COLUMBIA — SCANA Corp., the majority owner of the two failed nuclear reactors in Fairfield County, applied to build the new power plants in 2008 without a reliable construction timetable and a generic schedule the utility knew was incapable of estimating costs.
That was the major finding that came out of a special House committee hearing Wednesday where lawmakers reviewed the $9 billion cancellation of the state-of-the-art nuclear reactors at the V.C. Summer station.
The panel met for the first time to review the actions of state regulators, investor-owned SCANA and state-run Santee Cooper, which is the minority owner of the project.
Witnesses at the hearing told lawmakers that SCANA, the parent company of S.C. Electric & Gas Co., applied to build the reactors with a schedule they knew wasn't legitimate. The admission caused some lawmakers to react with astonishment.

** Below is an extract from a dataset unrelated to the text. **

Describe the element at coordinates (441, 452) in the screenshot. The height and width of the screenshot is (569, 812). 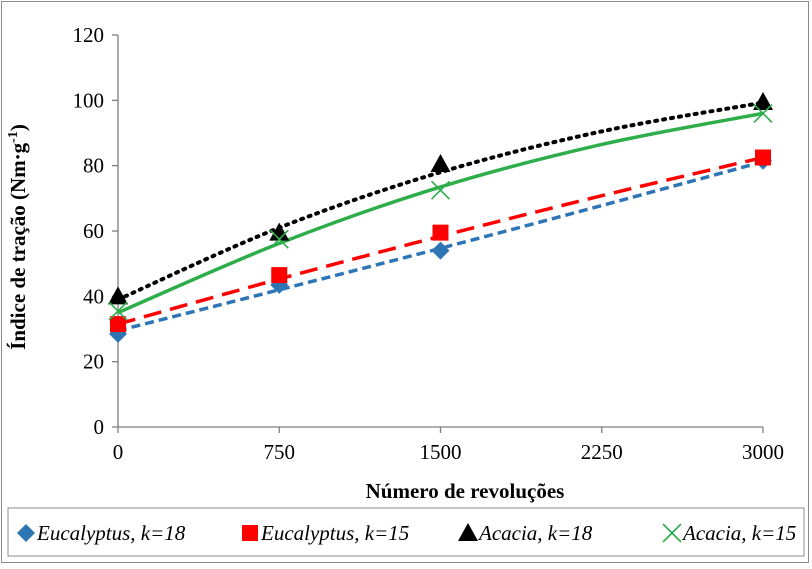
I see `x-tick-label: 1500` at that location.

"We embarked on a multi-year, multi-billion project with a road map that we didn't really believe in?" asked state Rep. Kirkman Finlay, R-Columbia. "Help me understand how we could have planned it less thoroughly."

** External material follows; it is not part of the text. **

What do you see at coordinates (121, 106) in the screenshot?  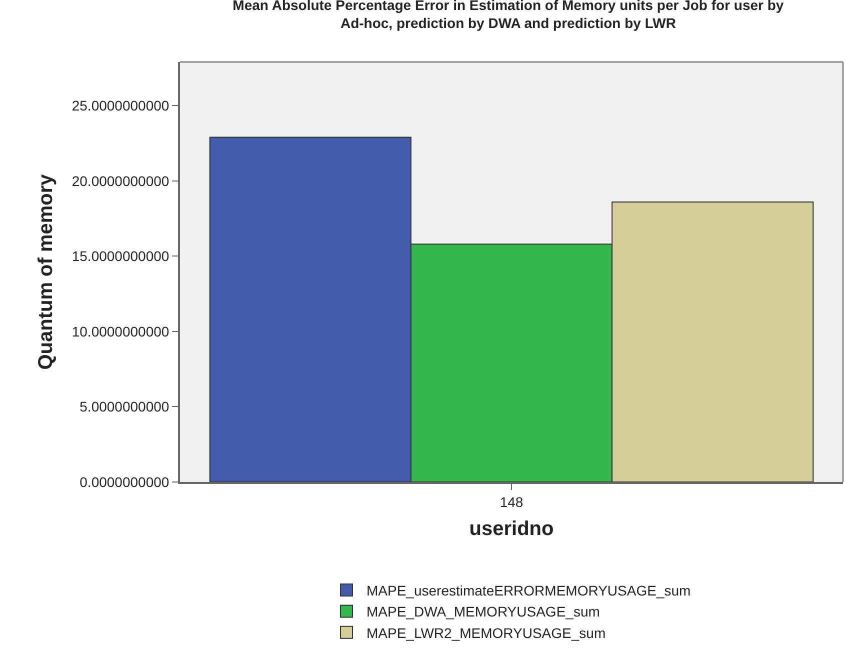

Rep. Russell Ott, D-St. Matthews, questioned why state regulators with the state Public Service Commission agreed to approve a generic construction and price estimate that the company knew wasn't specific enough to meet the ambitious energy project.
The major reason that state regulators and state utility staff went ahead with the unspecified plan, witnesses said, was because state lawmakers had voiced their approval of the nuclear units by passing the Base Load Review Act in 2007, which provided huge incentives to build large-scale power plants.
Dukes Scott, the director of the Office of Regulatory Staff, fielded questions for hours from lawmakers Wednesday but the members of the PSC couldn't testify because of concerns that doing so could open the state up to legal challenges by SCANA.
The lack of a legitimate schedule didn't bother SCANA in 2009, witnesses said, because the 2007 state law put all of the risk for the project onto electric customers and ensured the utility could recoup their money even if the project was cancelled.
It also allowed them to charge customers while construction was underway, a dramatic change from traditional utility regulation.
"Everything that could have gone wrong did go wrong," said Scott Elliott, an attorney who represents large industrial electric customers, said of the Base Load Review Act.
The House hearing came less than a day after state senators held a marathon hearing as well in which they questioned state regulators and the leaders of Santee Cooper and SCANA, the parent company of South Carolina Electric and Gas.
That Senate hearing also revealed the two state utilities never received a fully-integrated construction schedule from now-bankrupt Westinghouse, the company that designed the new reactors.
SCANA's executives said the schedules they were operating from were far more generic and nothing like the highly-specific work orders needed on such a large and complex construction project.
The political reviews of the failed construction effort are just beginning. State senators have already planned another hearing in September, and state representatives are planning the same.
"We are going to meet as much as it takes, as long as it takes," said Rep. Peter McCoy, R-Charleston, as he kicked off the hearing.
House Speaker Jay Lucas, R-Hartsville, called the failure of the nuclear reactors near Jenkinsville a "financial disaster" for the state and one that likely can't be righted. He said the House committee should reassure electric customers in the state that their monthly bills wouldn't be used to fund mismanagement in the future.
"I believe it is fair to say that there is plenty of blame to go around," said Lucas, adding that lawmakers bear some responsibility for failed reactors too.
The electric customers served by Santee Cooper and SCE&G, Lucas said, are the only truly innocent party involved in the decade-long failure to restart the nuclear power industry in the United States.